Lorsque l’édition anglaise de ce livre est parue, j’ai choisi tout d’abord d’aller le présenter en Afrique du Sud. Ce fut une expérience très forte. C’est dans ce pays que les combattants de la liberté, les résistants, ont autrefois lutté contre l’oppression et finalement vaincu l’Apartheid. Mon père, le réfugié de Gaza a soudainement été accepté sans condition par le peuple d’un pays situé à plusieurs milliers de kilomètres de là. La notion d’une « histoire du peuple » peut être puissante, car elle dépasse les frontières et s’étend au-delà des idéologies et des préjugés. Dans ce récit, les Palestiniens, les Sud-Africains, les Amérindiens et beaucoup d’autres se trouvent être les fils et filles d’un même héritage pesant, mais au sein d’une communauté faite de nombreux résistants qui ont osé défier et parfois même changer le cours de l’Histoire.
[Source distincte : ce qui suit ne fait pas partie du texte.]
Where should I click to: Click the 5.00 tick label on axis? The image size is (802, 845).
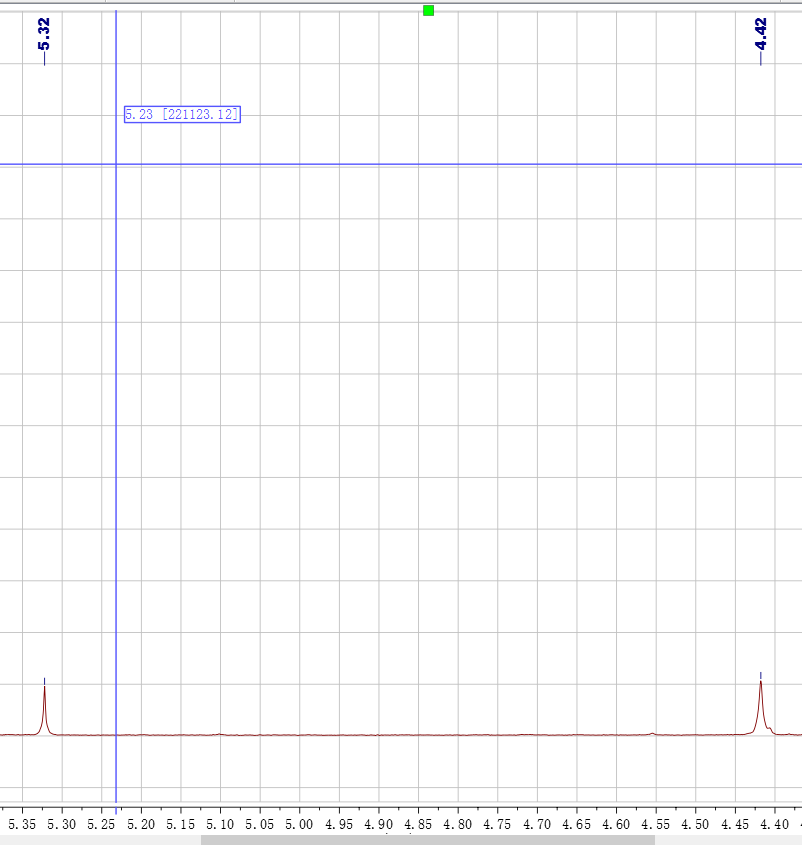tap(299, 825)
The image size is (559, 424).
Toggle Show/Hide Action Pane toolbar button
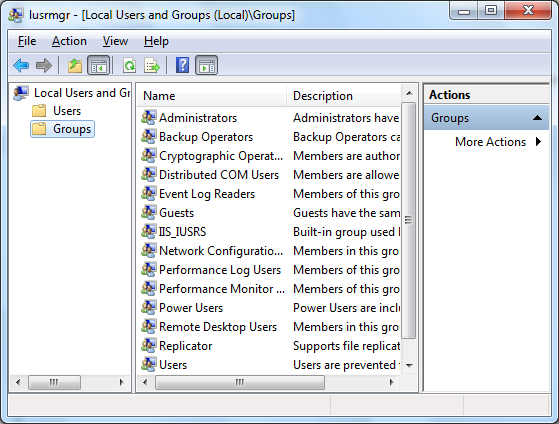[x=206, y=66]
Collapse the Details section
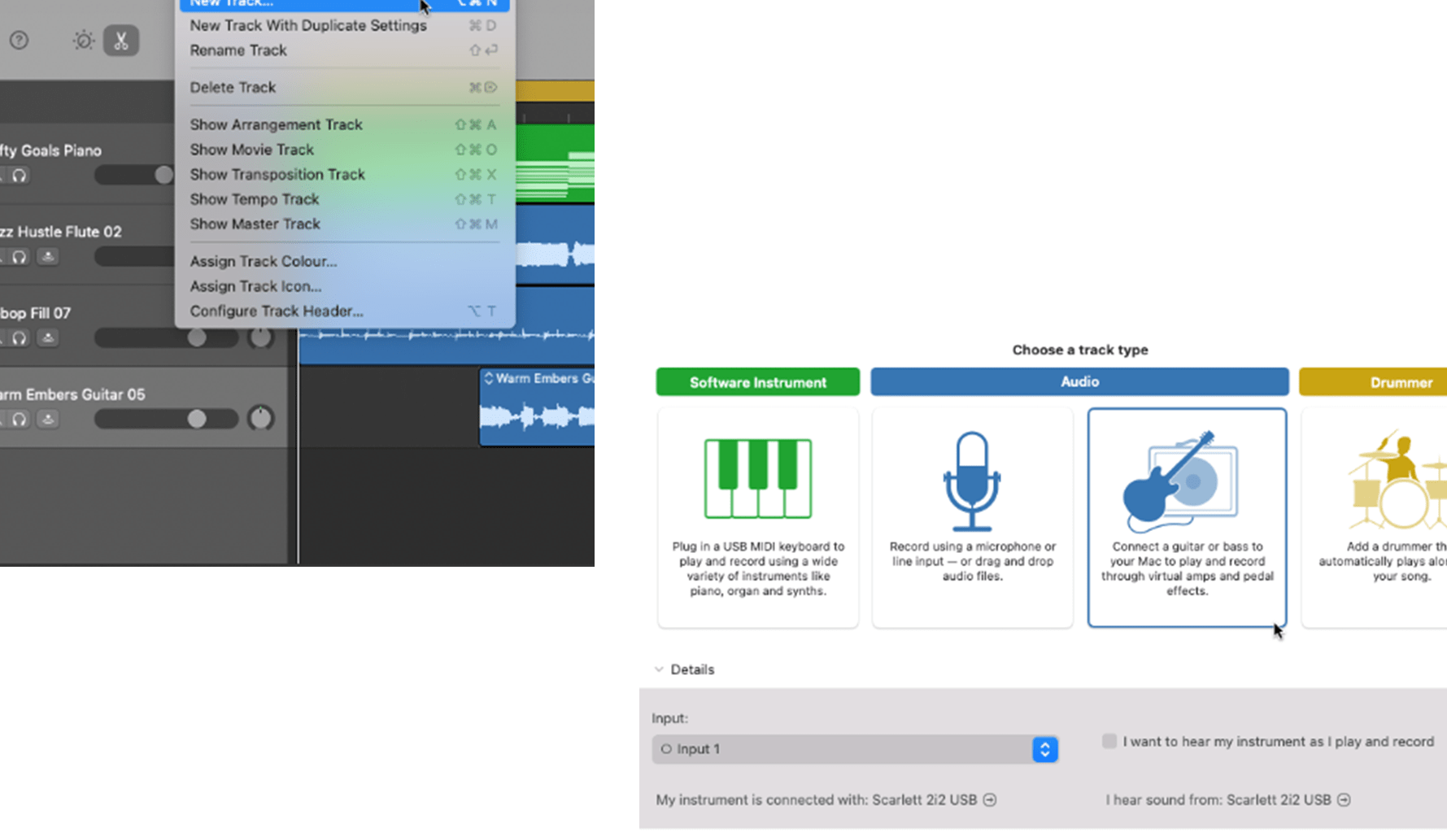This screenshot has width=1447, height=840. pos(659,668)
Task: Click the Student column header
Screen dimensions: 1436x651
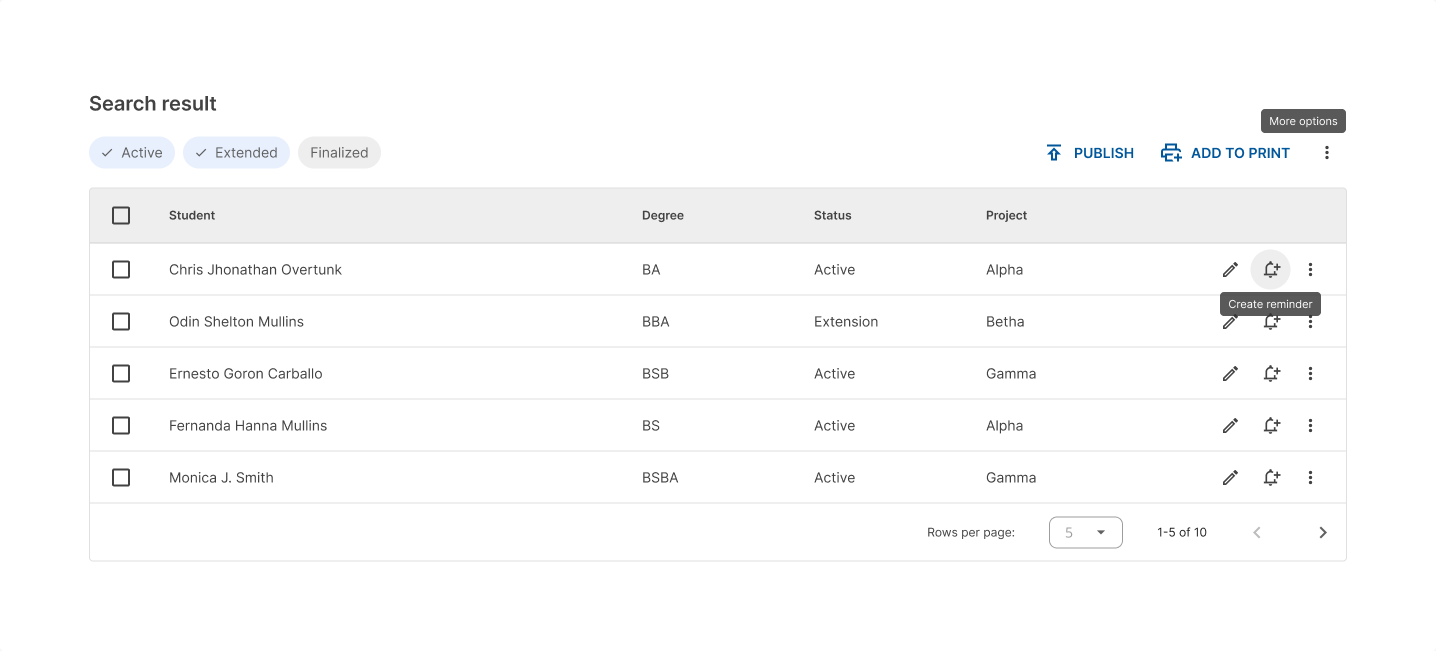Action: tap(192, 215)
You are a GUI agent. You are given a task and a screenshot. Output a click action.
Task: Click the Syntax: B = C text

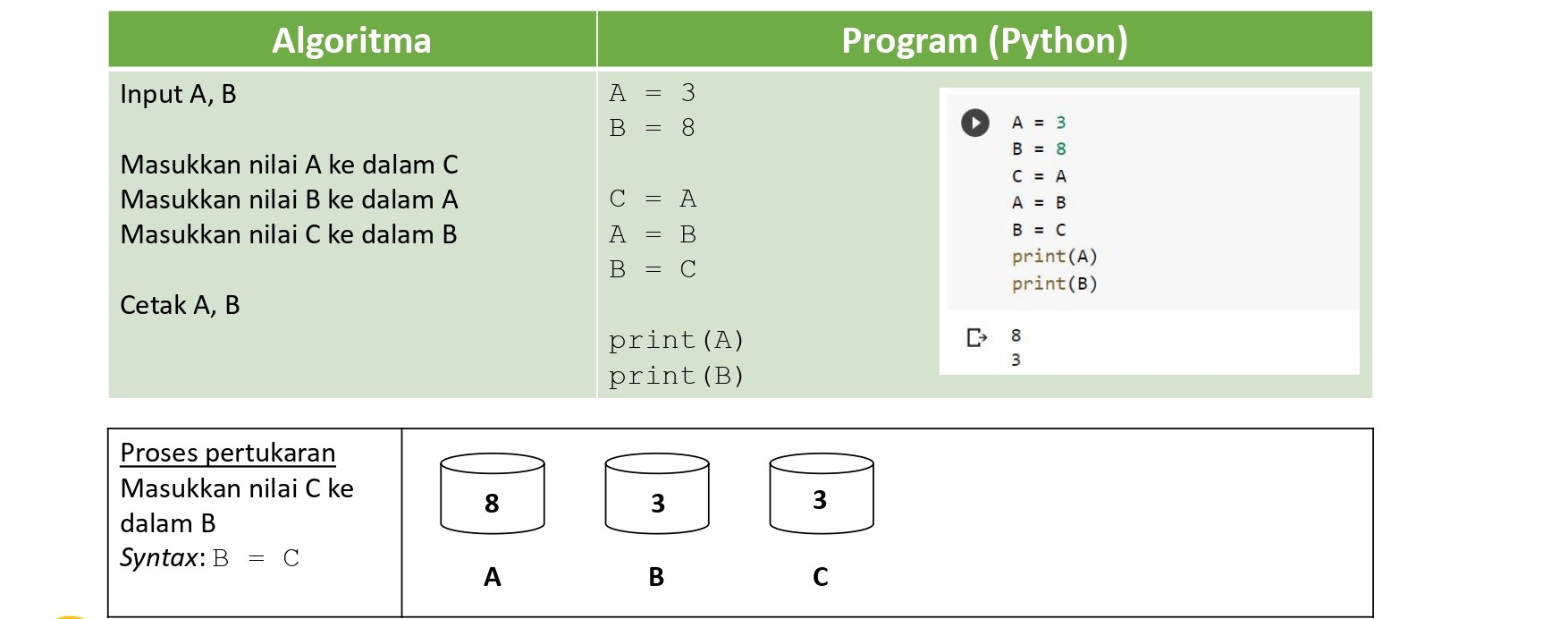pos(210,558)
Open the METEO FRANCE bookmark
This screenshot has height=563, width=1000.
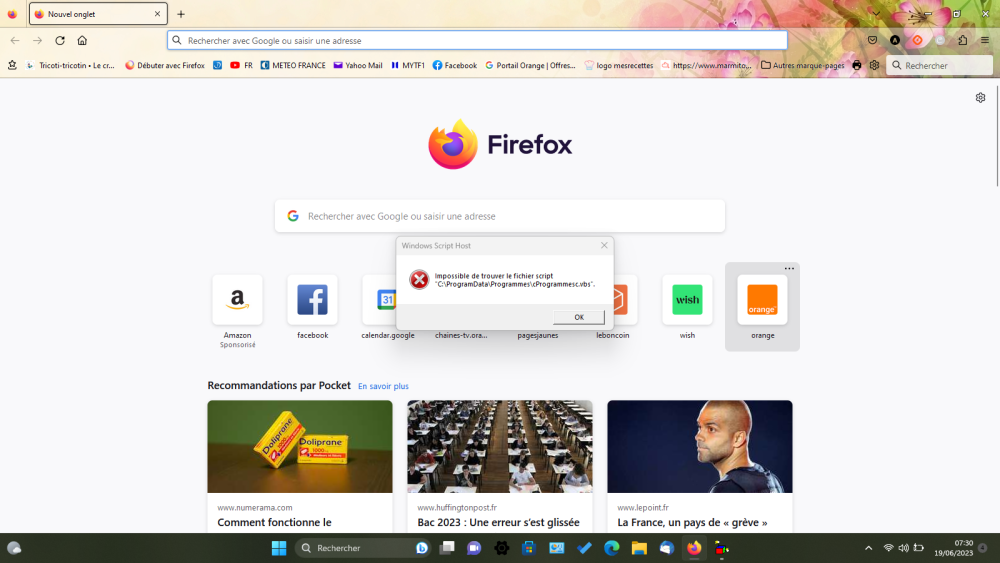click(292, 66)
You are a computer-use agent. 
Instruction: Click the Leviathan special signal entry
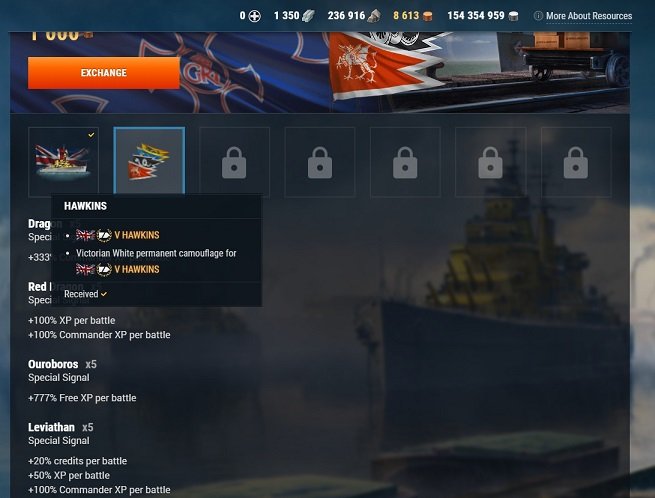pos(99,458)
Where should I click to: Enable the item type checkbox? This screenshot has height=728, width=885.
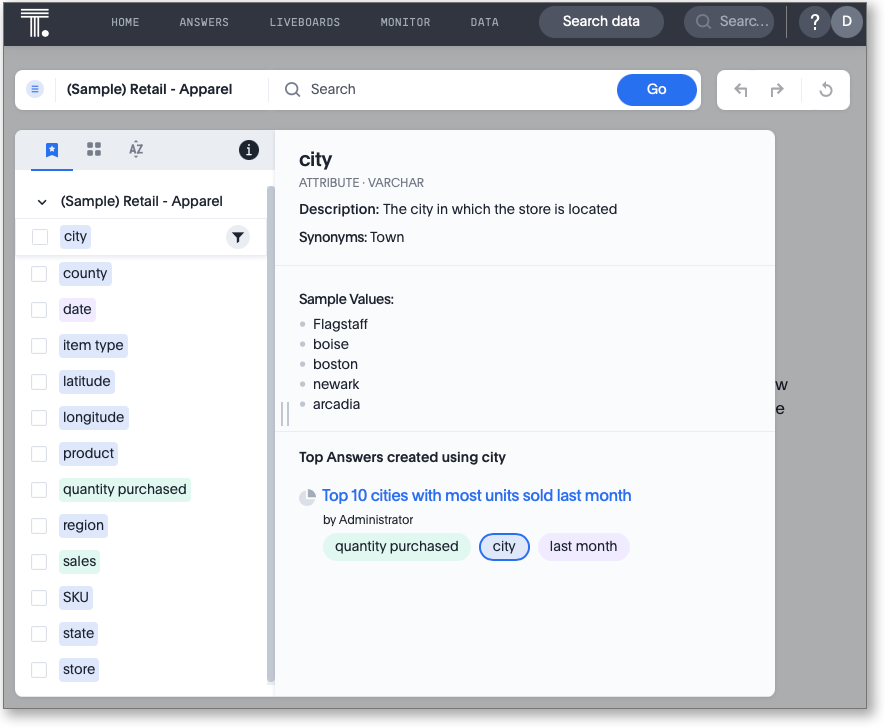coord(39,346)
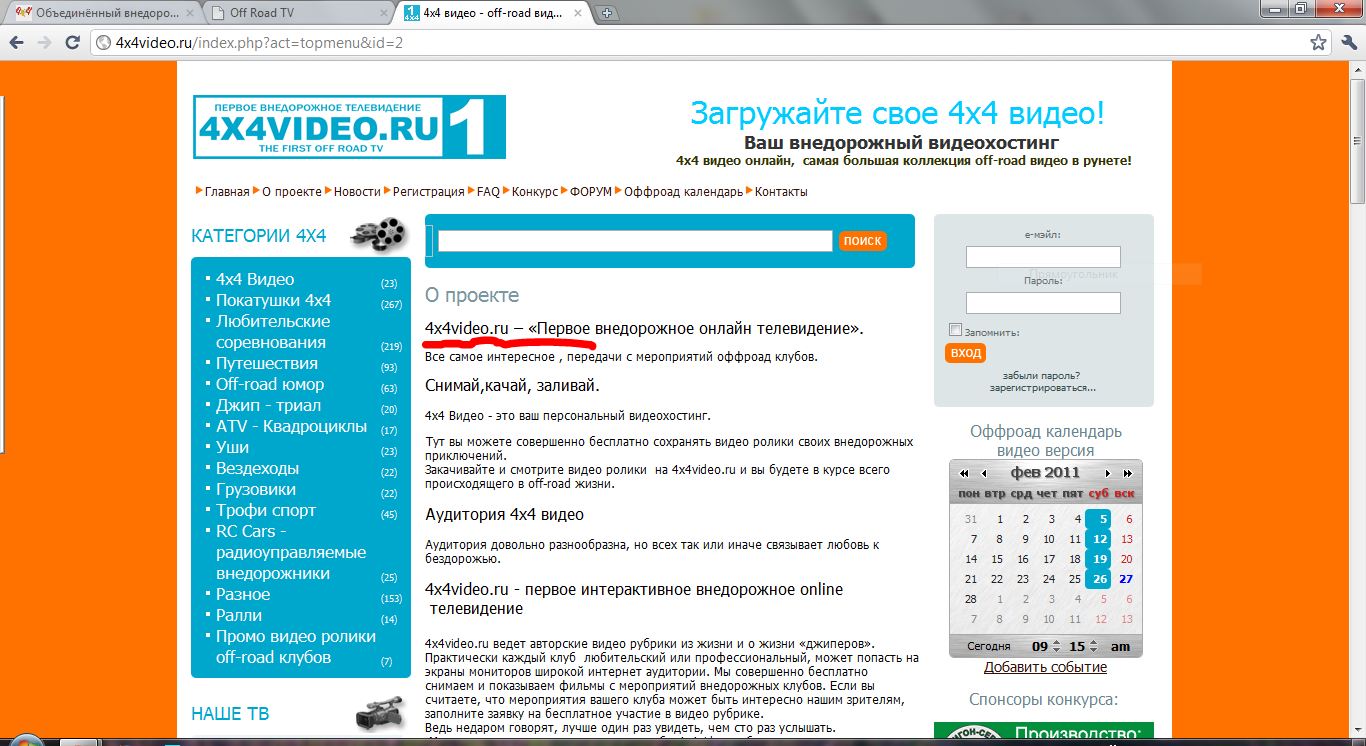The height and width of the screenshot is (746, 1366).
Task: Bookmark page with the star icon
Action: [x=1319, y=43]
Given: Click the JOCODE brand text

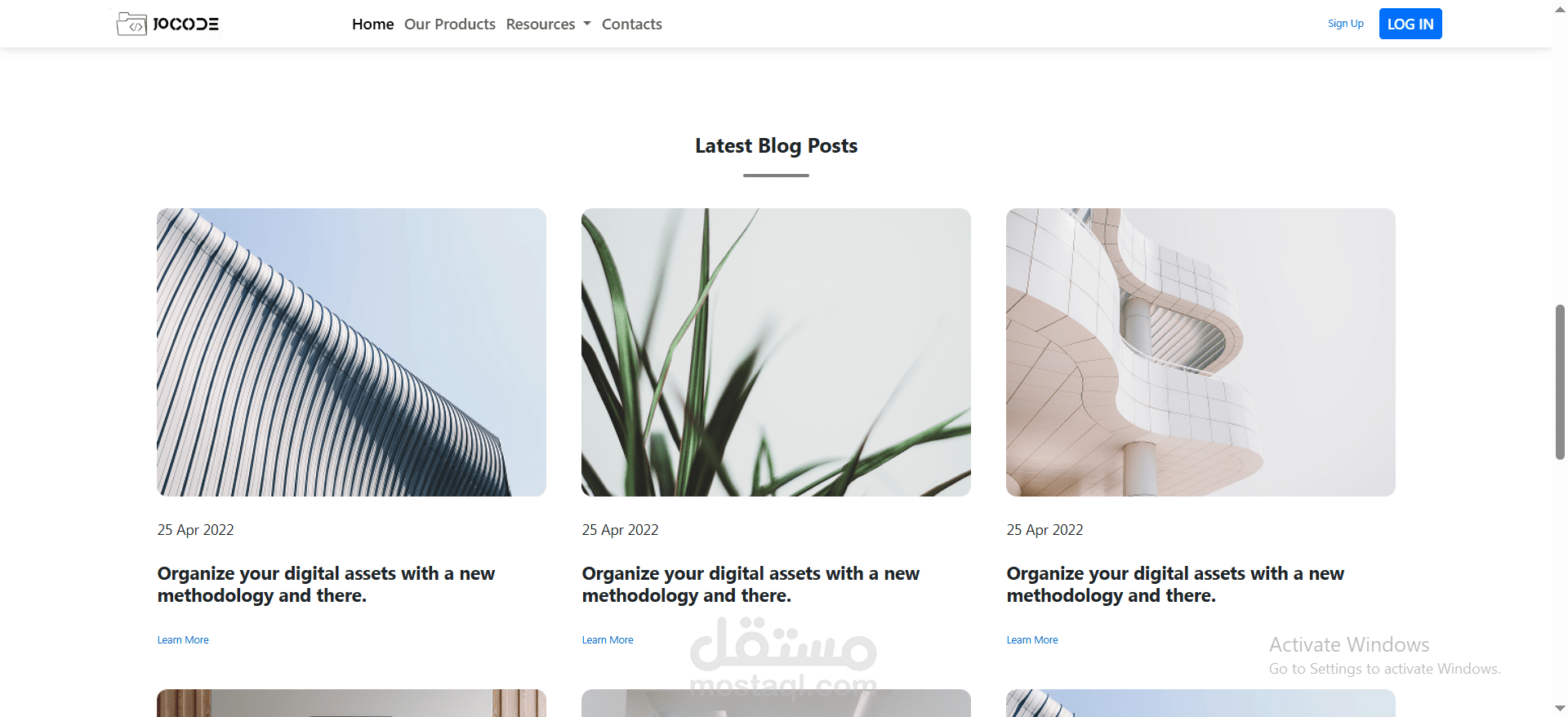Looking at the screenshot, I should click(185, 24).
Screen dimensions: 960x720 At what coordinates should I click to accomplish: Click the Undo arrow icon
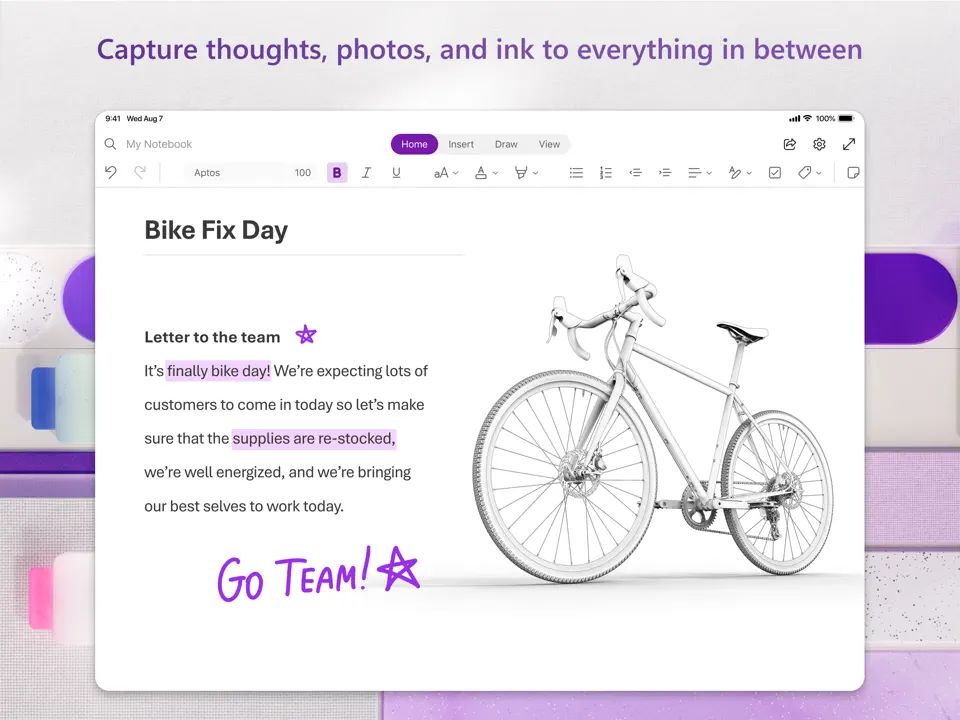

J’ai voulu raconter la Palestine et Gaza à travers mon père, pour de nombreuses raisons qui apparaîtront au lecteur au fur et à mesure de la progression de la lecture. Mais il est un fait dont je n’ai pas parlé. Quelques mois avant sa mort, sous ce siège étouffant de Gaza, je téléphonai à mon père avec une idée à lui soumettre. Je lui dis que son histoire méritait d’être relatée et répétée. Il rit : « Pourquoi devrait-on s’occuper de la biographie d’un homme aussi quelconque que moi ? » C’est peut-être cette réponse qui transforma ce qui était une idée, en mission, car ni mon père, ni ma mère, ni les millions de réfugiés ne sont « quelconques » ou ordinaires, au sens habituel du terme. Leur caractère exceptionnel tient à leur incroyable résilience en tant qu’individus et en tant que force collective.
En effet, si une histoire mérite d’être traitée en priorité – pour être racontée et rappelée, non pas pour des raisons sentimentales mais comme une expérience avant tout instructive – c’est bien celle de ces réfugiés apparemment « quelconques » et « ordinaires ». Aussi cliché que cela puisse paraître, c’est une histoire qui illustre le « pouvoir du peuple », le peuple palestinien, qui a déjoué toutes les tentatives pour saper et abroger les droits qui sont les siens.